Growth in loan disbursals by microfinance institutions (MFIs), which had dropped to 20-25 per cent following demonetisation, is likely to improve to 40-50 per cent in FY19.
According to P Satish, Executive Director of Sa-Dhan, a self-regulatory organisation for the microfinance industry, the industry was clocking an annual growth rate of 40-50 per cent before announcement of the note-ban in November 2016.
The MFI industry had to bear the brunt of demonetisation, with loan repayments coming to a grinding halt, thereby resulting in the rise in non-performing assets (NPA). The problem was further aggravated following the farm loan waiver announcement by some States, which affected the repayment culture of borrowers.
However, the sector has been showing signs of recovery with NPAs coming down to 4 per cent now from 23 per cent in the period following demonetisation. This is expected to come down further to 2 per cent moving forward.
“Before demonetisation, the industry was growing at 40-50 per cent. In fact, there was a time after the AP crisis had subsided when the industry was clocking a growth rate of close to 60 per cent. The growth is likely to increase in FY19,” Satish told BusinessLine.
The growth, he said, will be supported by an improvement in collection rates and better liquidity. This apart, a steady demand for credit owing to its severe under-penetration in the country will further support growth.

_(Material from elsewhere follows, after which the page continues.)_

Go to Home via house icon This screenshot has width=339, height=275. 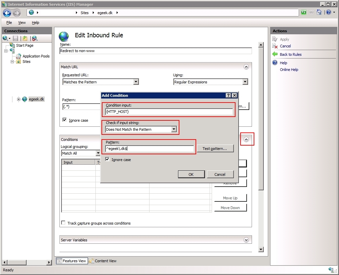(319, 12)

According to data on MFIN (Microfinance Institutions Network) Micrometer, the aggregate gross loan portfolio of MFIs stood at ?38,288 crore as on September 2017, registering a growth of 24 per cent over the same period last year.
The migration of some large MFIs into universal banks and small finance banks and acquisition by some large private sector banks have brought about consolidation in the sector. The share of pure MFIs in microfinance business has come down.
The industry, which includes banks NBFC-MFIs, NBFCs and other MFIs, has a total loan portfolio of over ?1 lakh crore. Banks hold the biggest share of the pie. As of September 2017, NBFC-MFIs provided micro-credit to 2.16 crore clients, an increase of 11 per cent over Q2 FY17.
According to Satish, MFIs and the microfinance vertical of banks and SFBs put together would have extended coverage to close to six crore people. “Compared with the total population of the country, there is still immense scope,” he said.